Task details >>
The required output is a word-for-word restatement of the material below, from the line with "Task: Unmute microphone with Включить звук" through its last line, inclusive.

*** Opening Recorded information ***

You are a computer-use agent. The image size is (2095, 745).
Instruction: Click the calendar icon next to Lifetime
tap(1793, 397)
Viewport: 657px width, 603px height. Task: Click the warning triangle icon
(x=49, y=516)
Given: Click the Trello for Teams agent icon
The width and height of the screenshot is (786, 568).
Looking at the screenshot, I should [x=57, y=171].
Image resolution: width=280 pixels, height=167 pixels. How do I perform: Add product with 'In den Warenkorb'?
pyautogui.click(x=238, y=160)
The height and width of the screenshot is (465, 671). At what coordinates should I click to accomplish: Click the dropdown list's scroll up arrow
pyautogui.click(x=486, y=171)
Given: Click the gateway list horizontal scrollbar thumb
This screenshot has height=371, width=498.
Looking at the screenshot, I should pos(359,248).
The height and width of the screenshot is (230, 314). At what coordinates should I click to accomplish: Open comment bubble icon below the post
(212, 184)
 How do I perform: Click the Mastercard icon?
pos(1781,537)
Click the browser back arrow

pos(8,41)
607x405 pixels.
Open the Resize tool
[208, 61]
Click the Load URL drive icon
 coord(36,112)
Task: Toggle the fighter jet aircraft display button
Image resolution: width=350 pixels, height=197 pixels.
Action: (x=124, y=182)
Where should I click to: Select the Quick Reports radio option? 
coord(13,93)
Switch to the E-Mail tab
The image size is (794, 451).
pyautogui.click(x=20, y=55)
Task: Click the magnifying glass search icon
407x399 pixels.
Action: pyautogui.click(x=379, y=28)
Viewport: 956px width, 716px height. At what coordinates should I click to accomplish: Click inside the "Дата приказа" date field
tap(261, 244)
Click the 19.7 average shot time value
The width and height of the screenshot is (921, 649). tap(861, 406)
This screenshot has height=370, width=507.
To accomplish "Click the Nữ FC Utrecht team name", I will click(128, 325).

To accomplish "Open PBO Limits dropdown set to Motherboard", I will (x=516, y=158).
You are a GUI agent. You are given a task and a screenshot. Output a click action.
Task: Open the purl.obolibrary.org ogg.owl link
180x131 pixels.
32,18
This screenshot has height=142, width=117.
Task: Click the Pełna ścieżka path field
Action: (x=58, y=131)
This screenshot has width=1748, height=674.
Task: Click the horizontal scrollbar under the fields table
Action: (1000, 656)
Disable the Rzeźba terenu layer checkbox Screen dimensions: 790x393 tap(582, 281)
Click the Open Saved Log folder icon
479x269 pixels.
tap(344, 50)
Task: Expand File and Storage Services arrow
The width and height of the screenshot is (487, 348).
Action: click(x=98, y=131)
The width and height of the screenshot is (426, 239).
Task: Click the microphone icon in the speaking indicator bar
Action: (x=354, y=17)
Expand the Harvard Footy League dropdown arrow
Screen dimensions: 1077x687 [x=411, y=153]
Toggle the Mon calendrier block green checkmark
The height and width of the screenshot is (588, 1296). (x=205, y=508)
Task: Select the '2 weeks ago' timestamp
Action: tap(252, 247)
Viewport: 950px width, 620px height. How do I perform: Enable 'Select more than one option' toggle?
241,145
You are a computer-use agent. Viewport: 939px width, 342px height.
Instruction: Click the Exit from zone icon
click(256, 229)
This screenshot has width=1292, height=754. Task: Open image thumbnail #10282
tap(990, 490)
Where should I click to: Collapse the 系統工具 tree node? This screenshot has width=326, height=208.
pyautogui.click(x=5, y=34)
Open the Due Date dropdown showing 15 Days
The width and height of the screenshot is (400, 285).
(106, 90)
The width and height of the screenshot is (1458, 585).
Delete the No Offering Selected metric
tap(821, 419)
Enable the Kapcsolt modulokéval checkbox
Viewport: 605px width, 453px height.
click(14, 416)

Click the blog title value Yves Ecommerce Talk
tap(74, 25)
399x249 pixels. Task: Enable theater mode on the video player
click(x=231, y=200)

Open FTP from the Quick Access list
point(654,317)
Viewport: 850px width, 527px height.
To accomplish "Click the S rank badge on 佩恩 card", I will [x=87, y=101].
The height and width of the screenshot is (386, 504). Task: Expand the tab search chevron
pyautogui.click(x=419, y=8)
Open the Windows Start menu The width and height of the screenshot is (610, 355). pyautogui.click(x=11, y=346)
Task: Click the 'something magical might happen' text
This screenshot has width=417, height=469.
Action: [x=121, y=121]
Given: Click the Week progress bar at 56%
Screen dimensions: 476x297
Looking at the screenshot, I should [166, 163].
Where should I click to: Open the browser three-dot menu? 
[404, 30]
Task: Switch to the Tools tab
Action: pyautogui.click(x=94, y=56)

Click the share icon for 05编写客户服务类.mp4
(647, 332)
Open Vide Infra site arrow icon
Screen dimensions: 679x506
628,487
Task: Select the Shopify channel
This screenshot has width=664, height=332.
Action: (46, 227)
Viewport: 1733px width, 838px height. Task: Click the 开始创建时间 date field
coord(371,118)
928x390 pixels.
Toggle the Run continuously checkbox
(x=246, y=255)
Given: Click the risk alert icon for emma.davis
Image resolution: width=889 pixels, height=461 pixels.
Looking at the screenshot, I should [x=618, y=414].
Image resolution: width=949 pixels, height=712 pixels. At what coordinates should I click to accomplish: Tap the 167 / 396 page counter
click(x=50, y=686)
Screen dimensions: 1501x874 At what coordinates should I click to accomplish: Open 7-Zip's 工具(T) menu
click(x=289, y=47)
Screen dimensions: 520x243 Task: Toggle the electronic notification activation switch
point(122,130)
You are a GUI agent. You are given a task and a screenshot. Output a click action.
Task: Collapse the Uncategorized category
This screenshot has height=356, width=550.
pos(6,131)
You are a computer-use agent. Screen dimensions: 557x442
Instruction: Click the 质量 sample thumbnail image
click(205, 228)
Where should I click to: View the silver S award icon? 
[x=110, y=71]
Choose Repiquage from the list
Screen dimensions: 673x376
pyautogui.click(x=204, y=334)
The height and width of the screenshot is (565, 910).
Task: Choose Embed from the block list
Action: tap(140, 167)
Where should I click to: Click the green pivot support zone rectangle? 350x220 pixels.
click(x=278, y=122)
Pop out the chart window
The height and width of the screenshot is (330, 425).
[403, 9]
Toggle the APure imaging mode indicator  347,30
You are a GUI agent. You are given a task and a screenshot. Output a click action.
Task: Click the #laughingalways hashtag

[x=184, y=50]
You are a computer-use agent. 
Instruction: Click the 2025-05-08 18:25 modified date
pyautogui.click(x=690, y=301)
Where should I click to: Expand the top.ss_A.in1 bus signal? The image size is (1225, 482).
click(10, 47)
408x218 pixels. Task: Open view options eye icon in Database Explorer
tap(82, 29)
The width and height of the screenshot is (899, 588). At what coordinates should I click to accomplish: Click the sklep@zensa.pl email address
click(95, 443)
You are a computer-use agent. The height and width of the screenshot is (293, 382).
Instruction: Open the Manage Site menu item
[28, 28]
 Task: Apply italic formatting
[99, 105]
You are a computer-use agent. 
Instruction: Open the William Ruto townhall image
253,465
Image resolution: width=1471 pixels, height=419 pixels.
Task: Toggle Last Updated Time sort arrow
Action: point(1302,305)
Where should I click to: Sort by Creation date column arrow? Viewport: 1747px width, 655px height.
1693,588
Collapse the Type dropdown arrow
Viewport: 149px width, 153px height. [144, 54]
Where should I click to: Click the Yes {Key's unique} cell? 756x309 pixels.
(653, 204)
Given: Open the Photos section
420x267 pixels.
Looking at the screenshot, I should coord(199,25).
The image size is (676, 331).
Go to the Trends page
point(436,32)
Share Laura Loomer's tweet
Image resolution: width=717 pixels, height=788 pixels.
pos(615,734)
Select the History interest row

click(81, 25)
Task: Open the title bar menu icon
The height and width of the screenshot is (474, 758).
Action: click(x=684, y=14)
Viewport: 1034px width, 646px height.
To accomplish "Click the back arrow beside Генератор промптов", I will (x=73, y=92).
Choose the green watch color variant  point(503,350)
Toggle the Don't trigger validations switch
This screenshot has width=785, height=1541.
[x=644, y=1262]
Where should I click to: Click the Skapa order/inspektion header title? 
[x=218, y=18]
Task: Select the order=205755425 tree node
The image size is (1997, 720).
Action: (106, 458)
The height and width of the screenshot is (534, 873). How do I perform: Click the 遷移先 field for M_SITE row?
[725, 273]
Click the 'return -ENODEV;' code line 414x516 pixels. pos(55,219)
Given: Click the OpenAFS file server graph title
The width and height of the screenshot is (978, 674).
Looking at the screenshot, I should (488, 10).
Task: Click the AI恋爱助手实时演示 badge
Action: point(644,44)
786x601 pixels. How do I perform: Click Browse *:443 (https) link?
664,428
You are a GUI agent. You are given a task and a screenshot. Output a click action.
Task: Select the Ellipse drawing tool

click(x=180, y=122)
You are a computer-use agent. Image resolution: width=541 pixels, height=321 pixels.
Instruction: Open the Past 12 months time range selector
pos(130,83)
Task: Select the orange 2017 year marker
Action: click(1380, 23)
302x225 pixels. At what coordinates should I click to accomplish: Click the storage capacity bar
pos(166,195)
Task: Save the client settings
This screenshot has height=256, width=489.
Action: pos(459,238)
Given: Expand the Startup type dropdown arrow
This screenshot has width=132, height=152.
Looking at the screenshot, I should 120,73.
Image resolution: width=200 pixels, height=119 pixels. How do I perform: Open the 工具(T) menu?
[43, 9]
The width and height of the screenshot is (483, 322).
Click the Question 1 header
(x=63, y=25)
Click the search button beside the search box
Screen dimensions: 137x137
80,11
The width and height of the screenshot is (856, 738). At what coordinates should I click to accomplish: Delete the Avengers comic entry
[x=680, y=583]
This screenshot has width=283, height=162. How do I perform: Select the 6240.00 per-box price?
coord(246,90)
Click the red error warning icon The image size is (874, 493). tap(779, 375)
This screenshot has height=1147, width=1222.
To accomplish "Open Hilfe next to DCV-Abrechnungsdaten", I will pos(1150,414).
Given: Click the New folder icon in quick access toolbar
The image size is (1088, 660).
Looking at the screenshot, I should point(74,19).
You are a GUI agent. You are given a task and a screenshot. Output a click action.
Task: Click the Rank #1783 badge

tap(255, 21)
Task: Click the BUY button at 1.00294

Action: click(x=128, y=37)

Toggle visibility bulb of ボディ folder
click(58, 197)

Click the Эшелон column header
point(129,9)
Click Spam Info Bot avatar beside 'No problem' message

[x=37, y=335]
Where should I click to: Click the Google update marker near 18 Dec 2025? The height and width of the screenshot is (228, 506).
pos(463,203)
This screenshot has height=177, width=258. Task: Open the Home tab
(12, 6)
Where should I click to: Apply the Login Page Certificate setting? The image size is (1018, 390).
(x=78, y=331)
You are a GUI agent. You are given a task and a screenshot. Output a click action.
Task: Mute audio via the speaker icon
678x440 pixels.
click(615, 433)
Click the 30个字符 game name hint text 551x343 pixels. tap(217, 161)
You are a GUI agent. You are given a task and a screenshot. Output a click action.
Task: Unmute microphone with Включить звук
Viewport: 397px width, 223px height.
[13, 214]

*** Closing Recorded information ***

Output for this task >>
Task: Unmute microphone with Включить звук
Viewport: 397px width, 223px height.
[13, 214]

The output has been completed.